Students lead initiative to create Cultural Officer role

Student-led discussions are underway to have the full-time position of Cultural Officer created within the university. The brief would include special emphasis on promotion of the Irish language.

Chair of Class Rep Council, Rónán Ó’Dálaigh, who has stood aside for the duration of the USI referendum, is in talks with the university about the potential to create a role that would help all cultures be celebrated on DCU’s diverse campus.

Ó’Dálaigh feels creating the role would be benefit both the university and its students. “It would give us perspective, make us resilient and more tolerant and open-minded about diverse cultures”, he said.

Should a role be created, it’s likely the person hired would be responsible for creating awareness campaigns and hosting events, such as cultural fairs. They would also emphasise the significance of Ireland’s national language on campus.

Funding may be available from the Higher Education Authority for such activities, strengthening the likelihood of this initiative being realised.

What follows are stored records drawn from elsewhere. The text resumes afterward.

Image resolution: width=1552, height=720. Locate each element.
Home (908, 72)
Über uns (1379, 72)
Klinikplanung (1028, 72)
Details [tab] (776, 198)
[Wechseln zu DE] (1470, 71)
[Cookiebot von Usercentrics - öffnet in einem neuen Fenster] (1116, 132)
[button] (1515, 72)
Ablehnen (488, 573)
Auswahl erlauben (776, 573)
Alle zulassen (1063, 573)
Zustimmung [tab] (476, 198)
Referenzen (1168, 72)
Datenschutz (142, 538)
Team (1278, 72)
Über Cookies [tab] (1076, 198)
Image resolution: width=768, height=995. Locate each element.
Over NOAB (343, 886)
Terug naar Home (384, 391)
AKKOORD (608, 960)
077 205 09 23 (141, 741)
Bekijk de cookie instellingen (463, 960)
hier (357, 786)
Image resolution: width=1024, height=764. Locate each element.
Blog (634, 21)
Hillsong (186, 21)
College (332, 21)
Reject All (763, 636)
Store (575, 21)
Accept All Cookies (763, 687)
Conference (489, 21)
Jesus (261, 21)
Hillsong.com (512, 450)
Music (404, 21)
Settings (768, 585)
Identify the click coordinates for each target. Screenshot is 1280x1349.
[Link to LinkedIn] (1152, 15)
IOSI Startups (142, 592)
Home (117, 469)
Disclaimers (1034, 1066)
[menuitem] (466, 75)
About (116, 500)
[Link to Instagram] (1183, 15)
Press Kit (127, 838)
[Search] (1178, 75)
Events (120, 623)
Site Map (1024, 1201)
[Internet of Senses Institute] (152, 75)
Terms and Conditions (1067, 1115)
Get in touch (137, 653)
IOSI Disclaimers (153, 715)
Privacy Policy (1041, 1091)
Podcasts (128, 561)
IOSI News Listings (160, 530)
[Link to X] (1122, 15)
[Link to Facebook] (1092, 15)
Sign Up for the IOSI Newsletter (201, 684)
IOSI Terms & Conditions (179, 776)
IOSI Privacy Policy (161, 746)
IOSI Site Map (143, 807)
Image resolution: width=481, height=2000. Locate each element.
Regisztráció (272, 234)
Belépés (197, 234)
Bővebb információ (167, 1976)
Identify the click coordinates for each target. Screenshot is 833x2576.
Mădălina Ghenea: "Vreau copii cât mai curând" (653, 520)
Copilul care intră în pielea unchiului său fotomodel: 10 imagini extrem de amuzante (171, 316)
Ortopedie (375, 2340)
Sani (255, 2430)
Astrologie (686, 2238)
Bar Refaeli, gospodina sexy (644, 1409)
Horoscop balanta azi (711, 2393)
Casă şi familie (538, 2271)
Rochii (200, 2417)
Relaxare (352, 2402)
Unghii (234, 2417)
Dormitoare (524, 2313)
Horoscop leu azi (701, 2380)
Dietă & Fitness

A motion passed at last week’s Class Rep Council meeting will see the DCU SU Executive write letters to government cabinet TDs highlighting their support for the country’s native tongue.

Students present at CRC also showed their support by endorsing a DCU presence at last Saturday’s ‘Lá Mór na Gaeilge’, a gathering of Irish language enthusiasts and activists held in the Garden of Remembrance, Dublin.

Motions on this and regarding the creation of a Cultural Officer role were brought to Council by students Barra Ó’Scanláin and Caoimhe Ní Chathail.

According to Ó’Scanláin, the promotion and visibility of the Irish language in our society “is a civil rights issue, it’s not just for people to show that they’ve an interest”.

Their passion for the language was supported by DCU SU President Aaron Clogher, who told The College View “it’s important we take a strong stance on this as we have a strong Irish language community on campus, with Fiontar being a part of the academic work of the university”.

Returning Officer Jack Butterly also commented that he felt someone in this position could help bridge the gap for international students coming to study at DCU and settling into life at the university.